A l’occasion de son 45ème anniversaire, le Quotidien du médecin a interrogé 45 « témoins » (médecins, experts, observateurs…) sur la médecine de demain.
Tous insistent sur le « lien humain » qui demeurera indispensable à travers les âges. « Il faudra toujours savoir écouter, palper et interroger les patients », explique le président de SOS médecins France, qui « ne croit pas qu’un robot puisse remplacer physiquement un médecin auprès d’un patient ». Un autre médecin généraliste montre que de « l’évolution de nos regards sur l’innovation, mais aussi sur la maladie, le vieillissement et la mort » dépendra la médecine de demain, qui sera soit « plus intrusive », soit « plus humaine ». Cynthia Fleury, philosophe et psychanalyste explique elle aussi que « la technicité de la médecine, pour être opérationnelle, nécessite une clinique des plus personnalisées, ayant besoin de temps, de confiance, et de partage des savoirs, très explicites ».
Le professeur Bernard Dechauvelle, chirurgien de la première greffe de visage, imagine pour sa part « un corps humain qui, à la naissance, laisserait dans quelques banques une réserve de cellules souches susceptibles le moment venu d’être ex vivo réactivées » pour remplacer l’organe défaillant.
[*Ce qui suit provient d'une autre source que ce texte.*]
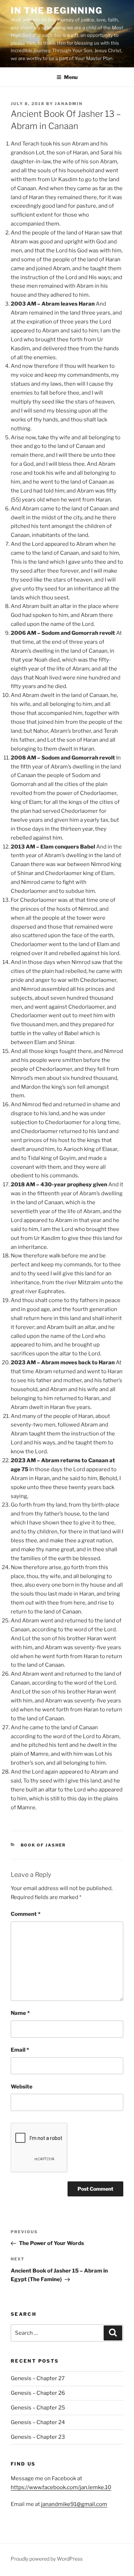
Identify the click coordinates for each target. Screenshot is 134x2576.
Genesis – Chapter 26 (38, 2393)
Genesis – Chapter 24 (38, 2422)
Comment (25, 1914)
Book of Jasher (43, 1845)
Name (20, 2013)
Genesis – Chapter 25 (38, 2407)
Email (20, 2050)
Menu (71, 77)
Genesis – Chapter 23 (38, 2437)
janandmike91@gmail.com (74, 2504)
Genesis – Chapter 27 (38, 2378)
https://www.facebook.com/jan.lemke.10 (61, 2487)
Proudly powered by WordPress (47, 2559)
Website (22, 2086)
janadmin (69, 103)
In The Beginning (57, 10)
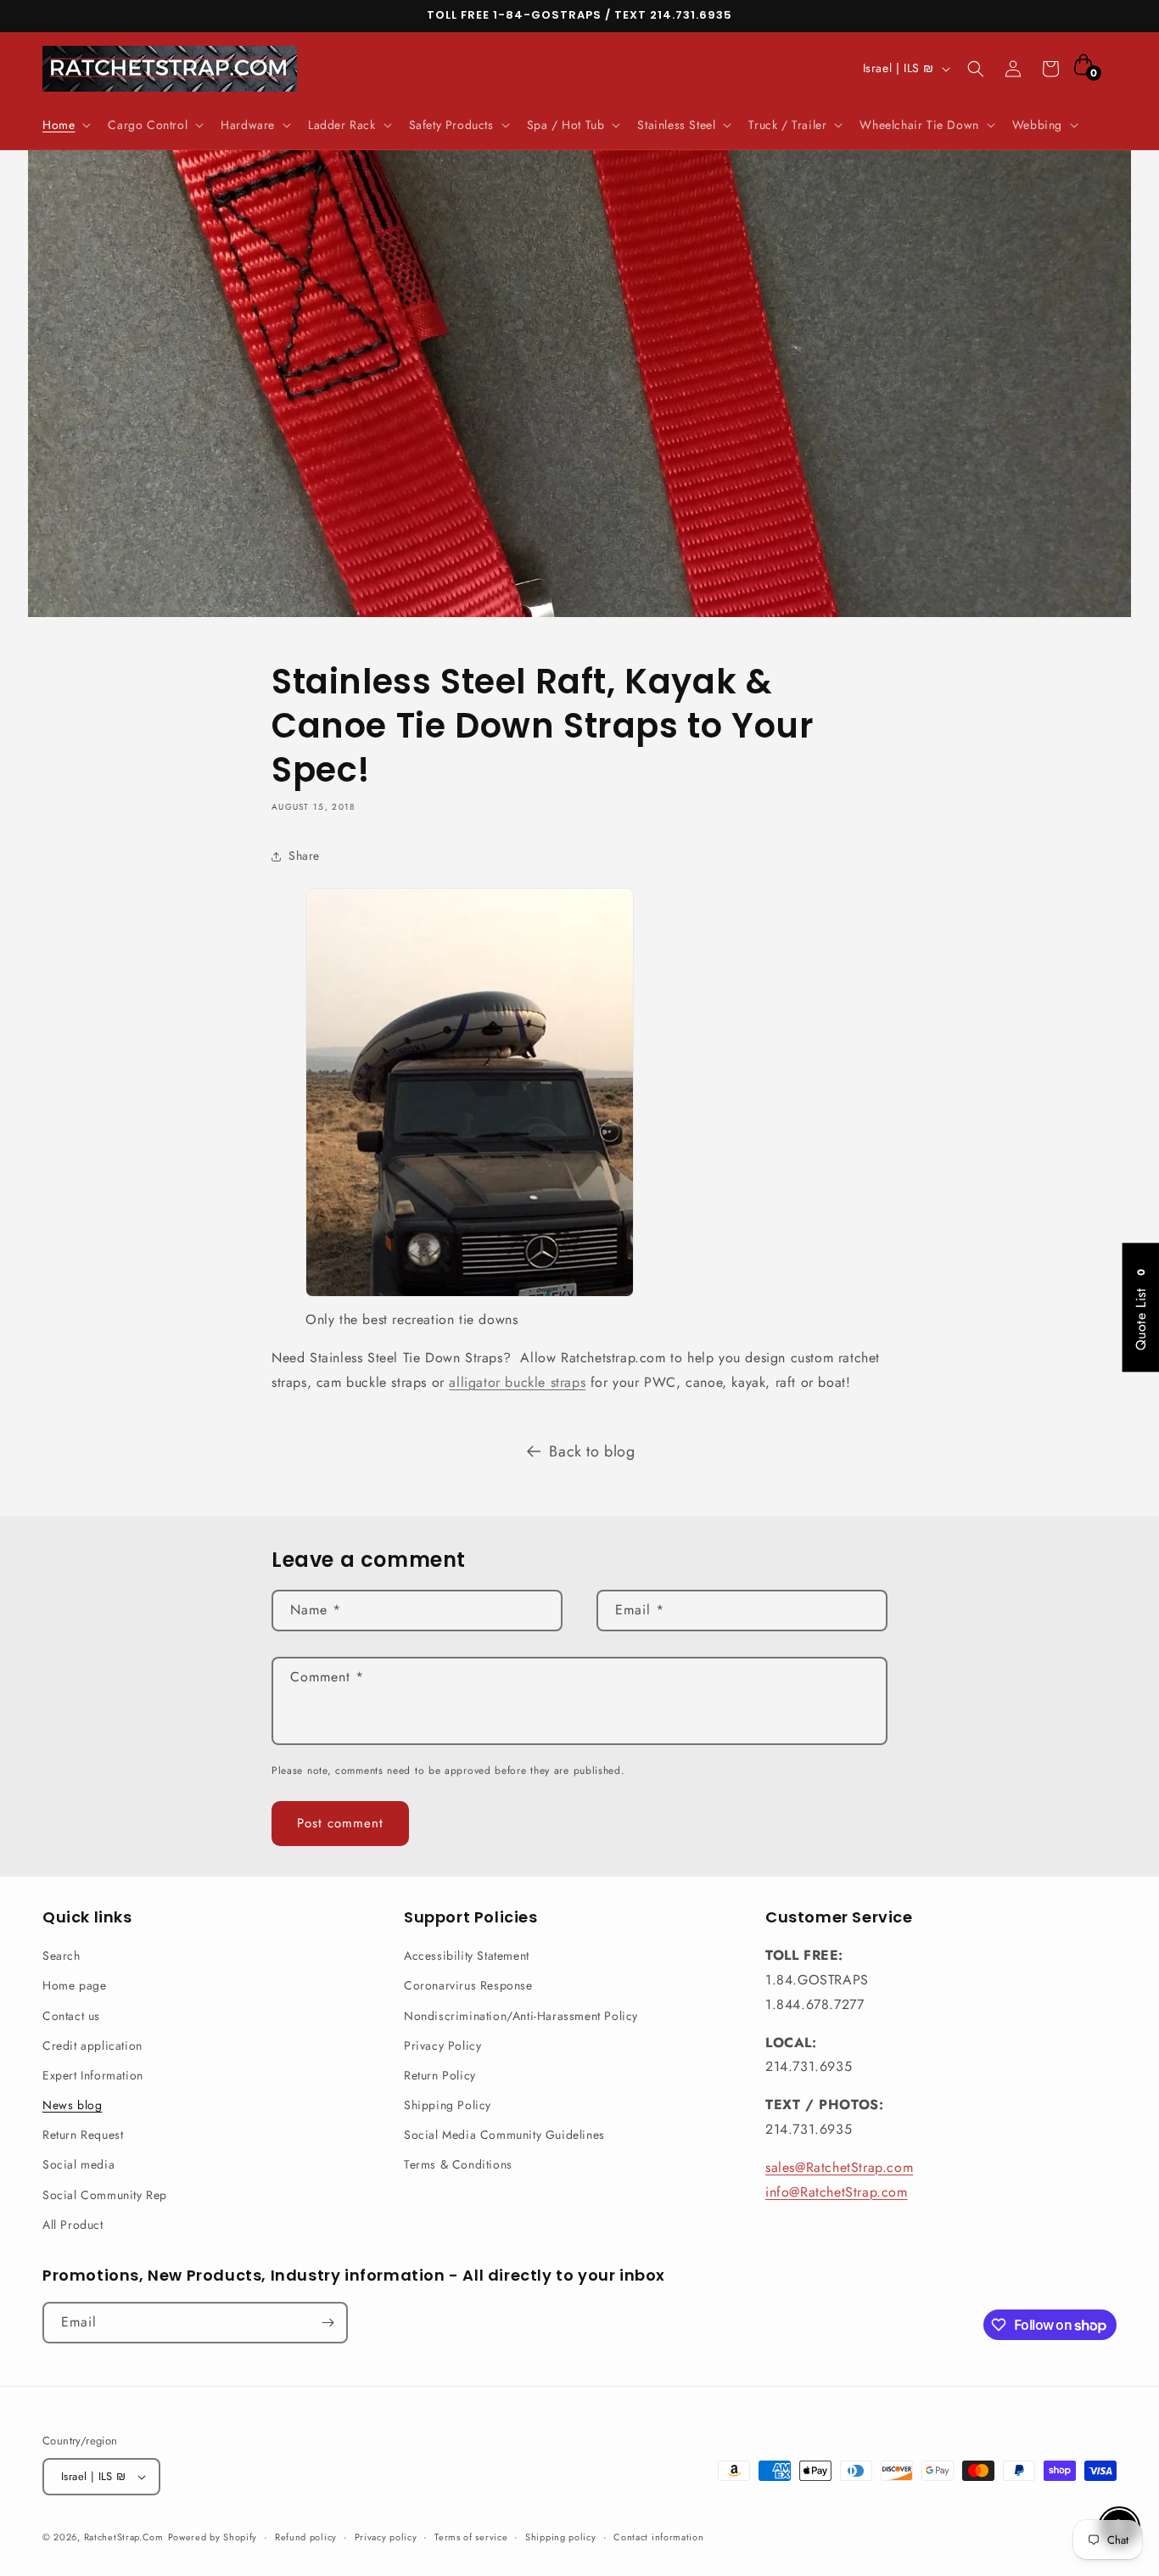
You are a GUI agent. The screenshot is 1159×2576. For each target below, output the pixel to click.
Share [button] (304, 855)
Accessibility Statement (466, 1955)
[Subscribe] (327, 2322)
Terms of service (470, 2537)
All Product (73, 2224)
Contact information (658, 2537)
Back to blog (592, 1451)
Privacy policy (386, 2537)
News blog (72, 2104)
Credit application (92, 2045)
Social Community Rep (104, 2194)
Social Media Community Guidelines (504, 2134)
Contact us (71, 2015)
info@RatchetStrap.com (836, 2192)
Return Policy (440, 2075)
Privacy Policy (442, 2045)
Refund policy (306, 2537)
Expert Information (92, 2075)
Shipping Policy (447, 2104)
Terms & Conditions (458, 2164)
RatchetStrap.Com (124, 2537)
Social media (78, 2164)
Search (61, 1955)
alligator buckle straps (517, 1382)
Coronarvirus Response (468, 1985)
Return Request (82, 2134)
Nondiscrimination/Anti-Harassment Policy (521, 2015)
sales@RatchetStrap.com (839, 2167)
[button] (65, 125)
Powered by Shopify (213, 2537)
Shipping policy (560, 2537)
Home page (74, 1985)
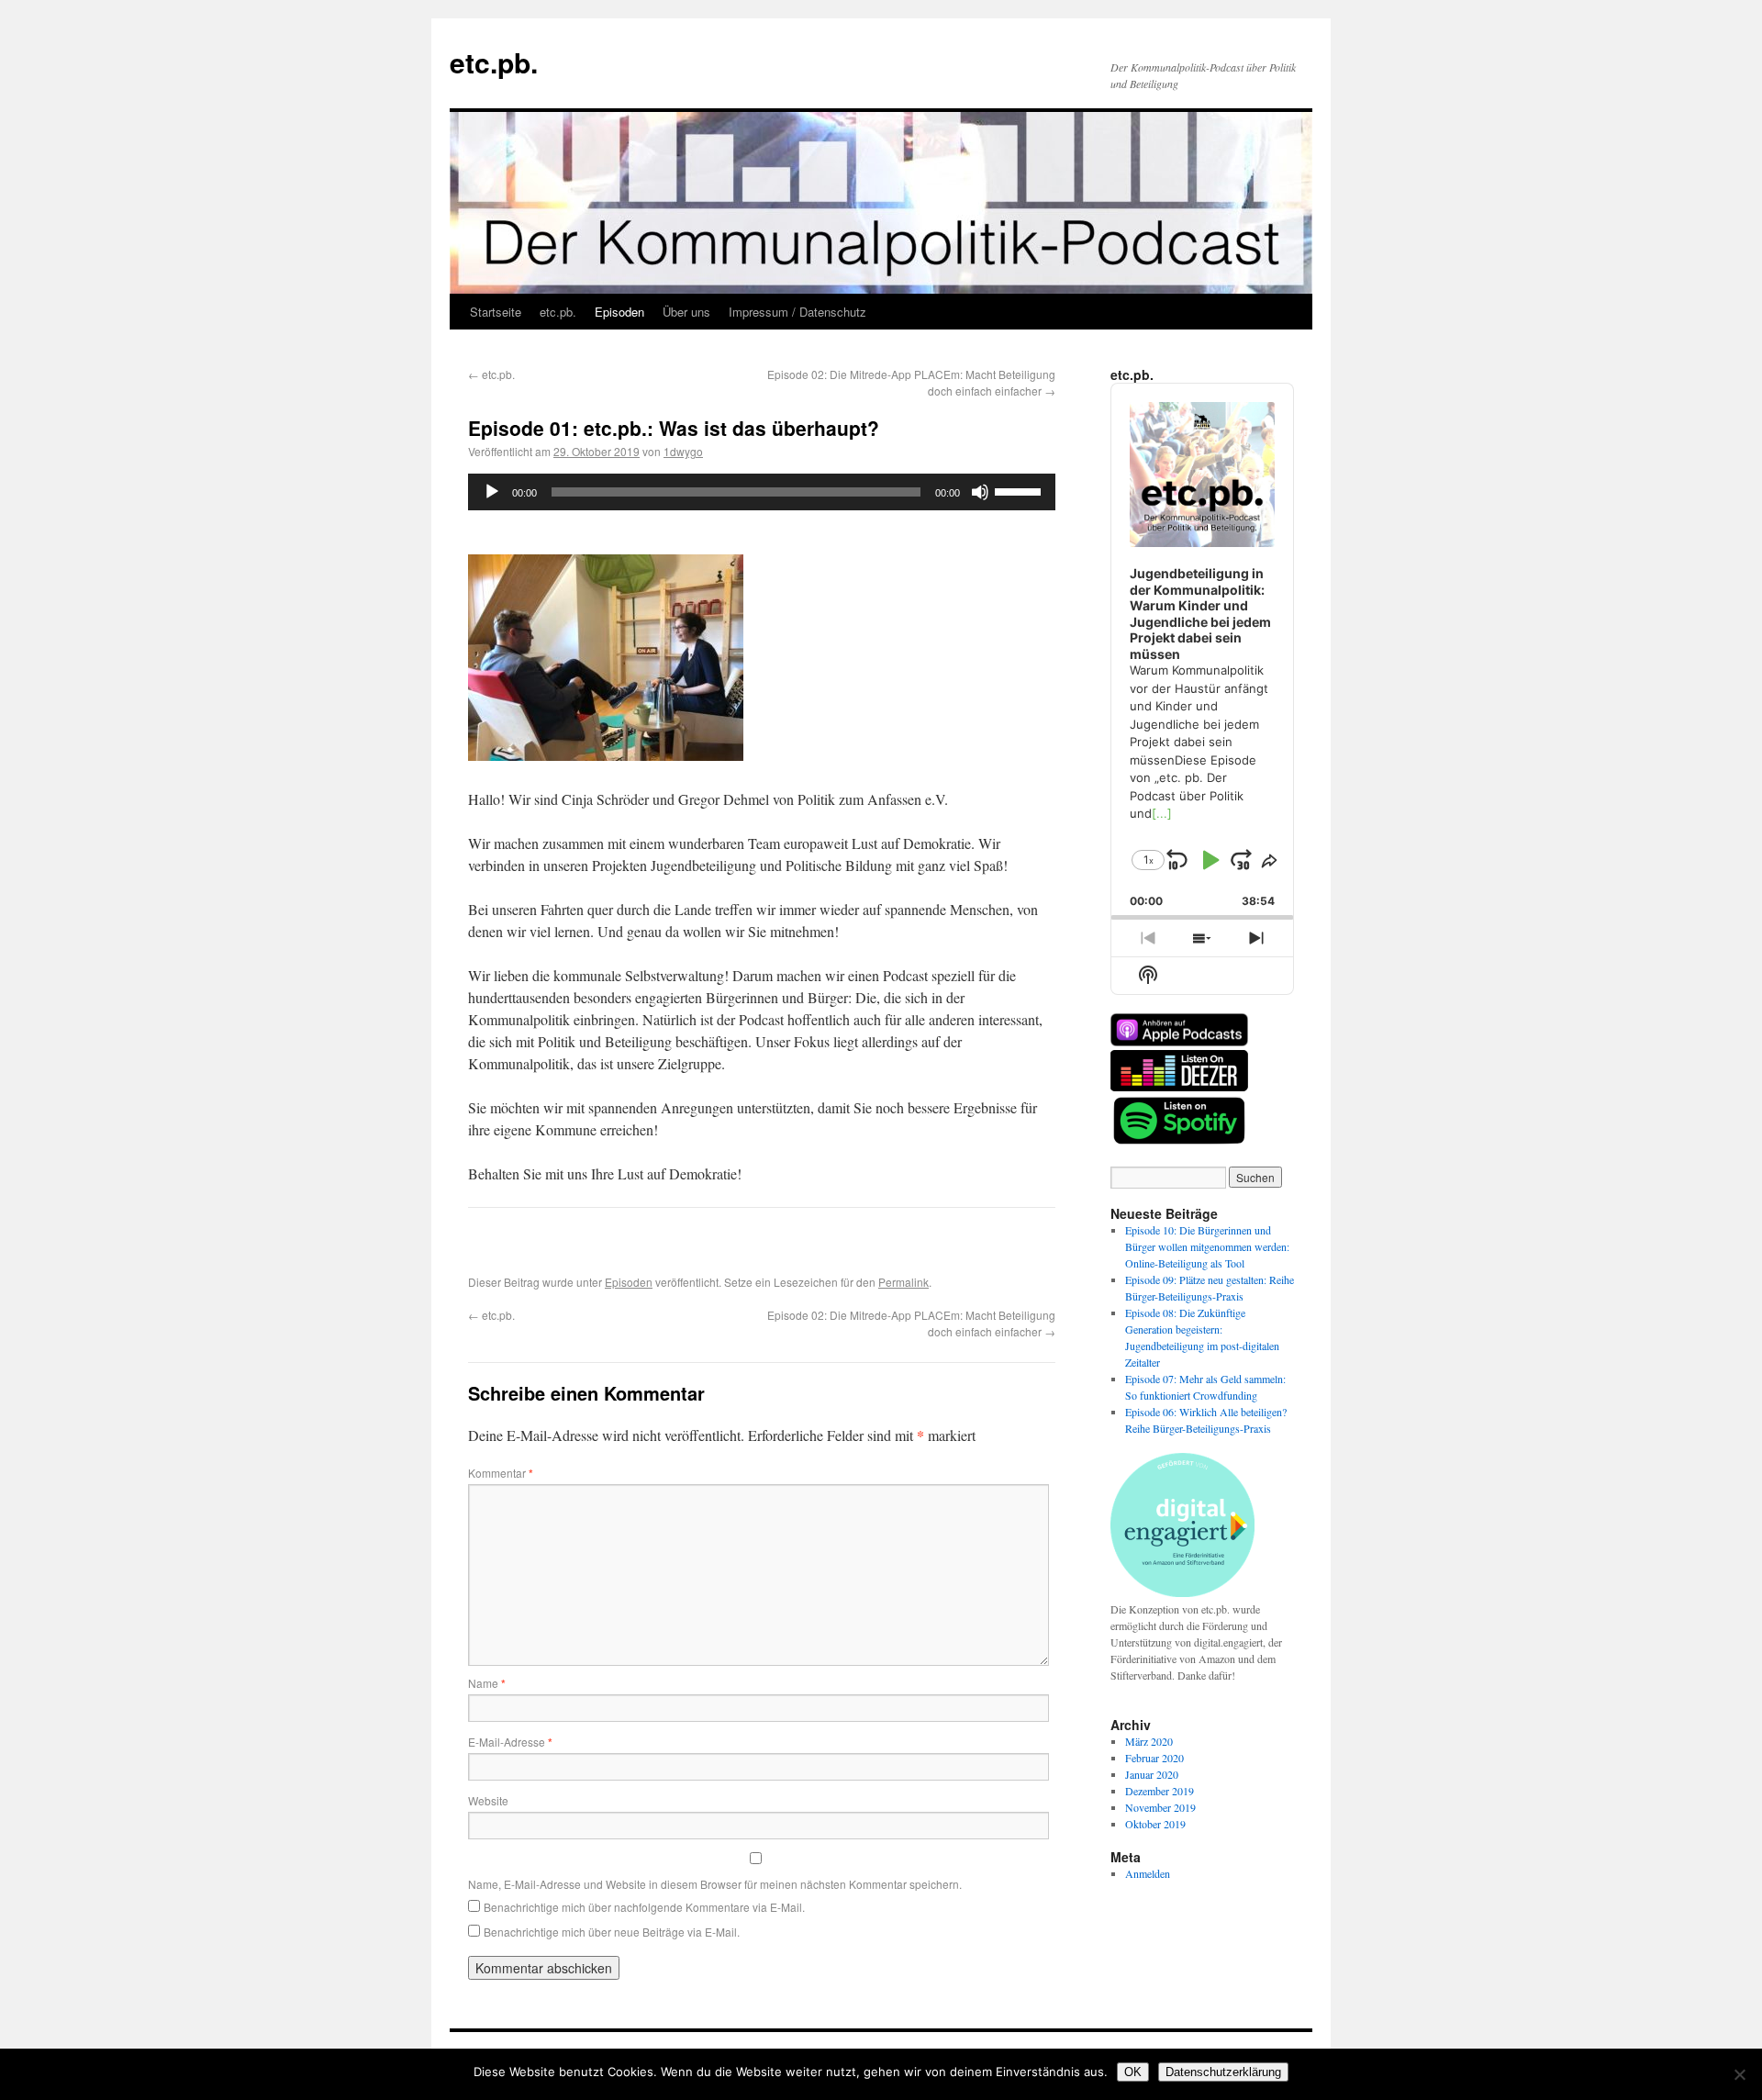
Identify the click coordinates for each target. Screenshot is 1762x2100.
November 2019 (1160, 1807)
Il prévoit donc une médecine du futur « sans greffe tissulaire, ni allotransplantation ».
Le professeur Menasché, qui mène actuellement en France un essai clinique à partir de cellules souches embryonnaires humaines, avoue que « la greffe de cellules souches en cardiologie sera au mieux un traitement mais pas la révolution annoncée ». Il prédit une « thérapie cellulaire sans cellules », c’est-à-dire que les « cellules ne seront plus greffées, mais utilisées pour produire les facteurs sous-tendant leurs effets ».
Hervé Chneiweiss, neurobiologiste et président du Comité d’éthique de l’Inserm parle d’un cerveau « hybride dans sa matière mais [qui] conservera sa part d’humanité de par sa mémoire et son interaction avec d’autres. Il restera humain, trop humain… Et tant mieux ». Alain Fisher, directeur de l’Institut Imagine et titulaire au Collège de France, évoque lui aussi le transhumanisme, mais de façon plus critique : « Nous devons nous garder de transformer une médecine au service de la santé humaine en une quête vaine et non éthique d’une ‘amélioration’ de l’homme ».
René Frydman, père du premier bébé éprouvette en France estime que « la science peut presque tout, mais il est des lignes rouges à ne pas franchir : la commercialisation du corps ou des tissus et l’aliénation d’une autre personne ». Selon lui, « nous sommes dans l’avènement de la liberté de choix. Le défi reste d’encadrer cette liberté sans l’entraver ».